Page excerpt:
At times, these movements are excessive and may disrupt sleep, resulting in daytime sleepiness or injury. In these cases, the movements are classified by the International Classification of Sleep Disorders, 3rd edition (ICSD-3), as a sleep-related rhythmic movement disorder.
• Sleep-related rhythmic movement disorder consists of repetitive, stereotyped, and rhythmic motor behaviors (not tremor) that involve large muscle groups, such as in head banging and rocking or rolling of the head or body, with a rate range of 0.5 to 2 per second.
• Sleep-related rhythmic movement disorder is distinguished from developmentally normal sleep-related rhythmic movements by the presence of associated sleep disturbance, impairment of daytime function, or self-inflicted bodily injury.
• The movements occur at bedtime or near naptime when the patient is drowsy or may occur during any stage of sleep, including REM sleep.
• Sleep-related movements usually occur in infants and young children. However, cases of sleep-related rhythmic movement disorder have also been reported in adults, both as adult-onset forms or relapse forms of prior infantile sleep-related rhythmic movement disorder.
• Although there are no well-established therapies, there are case reports of significant improvement of rhythmic movements and sleep quality with the use of benzodiazepines, antidepressants, behavioral interventions, hypnosis, and/or sleep restriction.
Repetitive head banging during sleep was first described by Zappert in 1905 and termed “jactatio capitis nocturna.” At the same time, Cruchet of France termed it “rhythmie du sommeil.” The terms “head banging,” ‘head rolling,” body rocking,” “body rolling,” and jactatio corporis nocturna” have also been applied to describe the movements. This condition was named “rhythmic movement disorder” by the International Classification of Sleep Disorders (ICSD) in 1990 to include the different rhythmic movements that occur in sleep (05). It was initially classified in the parasomnia section under the subcategory of sleep-wake transition disorders because the movements were thought to occur exclusively during the transition between wake and sleep.
In 2005, the International Classification of Sleep Disorders, 2nd edition (ICSD-2) renamed the condition “sleep-related rhythmic movement disorder” or “RMD” to stress that these movements are associated with sleep and to avoid confusion with the stereotypic rhythmic movements or “stereotypic movement disorder” (DSM 4 and proposed DSM 5) that occur during the daytime (04; 02). Stereotypic movement disorder consists of daytime potentially injurious, repetitive, seemingly driven, and apparently purposeless motor behavior such as handshaking, waving, body rocking, head banging, and self-biting that cause clinically significant distress and impairment of function. The compulsions seen in obsessive-compulsive disorder, tics seen in tic disorder, and stereotypies seen in children with autistic disorder are not classified as either stereotypic movement disorder or sleep-related rhythmic movement disorder.

Directions:
[1] Write out the part of the rhythmic movement disorder excerpt starting with "At times, these" and going on through "2 per second.".
[2] According to the rhythmic movement disorder excerpt, why did ICSD-2 rename the condition "sleep-related rhythmic movement disorder" in 2005? Answer in one to three sentences.
[3] Say whether each statement agrees with the rhythmic movement disorder excerpt. Answer yes or no for each, and quote the words that decide it.
(a) The rhythmic motor behaviors have a rate range of 0.5 to 2 per second.
(b) Sleep-related rhythmic movement disorder is seen only in infants and young children.
(c) The movements do not occur during REM sleep.
The rows that come next are separate material and are unrelated to the rhythmic movement disorder excerpt.

Data for review:
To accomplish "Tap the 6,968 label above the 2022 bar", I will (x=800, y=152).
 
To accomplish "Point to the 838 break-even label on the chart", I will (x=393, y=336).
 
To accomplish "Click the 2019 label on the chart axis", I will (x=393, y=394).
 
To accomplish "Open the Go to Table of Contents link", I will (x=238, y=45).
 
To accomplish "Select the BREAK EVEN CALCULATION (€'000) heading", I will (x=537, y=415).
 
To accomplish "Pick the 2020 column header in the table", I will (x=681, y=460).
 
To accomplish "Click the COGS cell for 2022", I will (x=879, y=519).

---

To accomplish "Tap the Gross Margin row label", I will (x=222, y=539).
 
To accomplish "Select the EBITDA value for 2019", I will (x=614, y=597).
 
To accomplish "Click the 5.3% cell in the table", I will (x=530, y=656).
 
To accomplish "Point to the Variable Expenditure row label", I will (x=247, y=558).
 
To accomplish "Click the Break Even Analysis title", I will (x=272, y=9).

Results for each task:
[1]
At times, these movements are excessive and may disrupt sleep, resulting in daytime sleepiness or injury. In these cases, the movements are classified by the International Classification of Sleep Disorders, 3rd edition (ICSD-3), as a sleep-related rhythmic movement disorder.
• Sleep-related rhythmic movement disorder consists of repetitive, stereotyped, and rhythmic motor behaviors (not tremor) that involve large muscle groups, such as in head banging and rocking or rolling of the head or body, with a rate range of 0.5 to 2 per second.

[2] ICSD-2 renamed the condition to stress that the movements are associated with sleep. The new name also avoids confusion with stereotypic movement disorder, which occurs during the daytime.

[3]
(a) Yes: "with a rate range of 0.5 to 2 per second"
(b) No: "cases of sleep-related rhythmic movement disorder have also been reported in adults"
(c) No: "may occur during any stage of sleep, including REM sleep"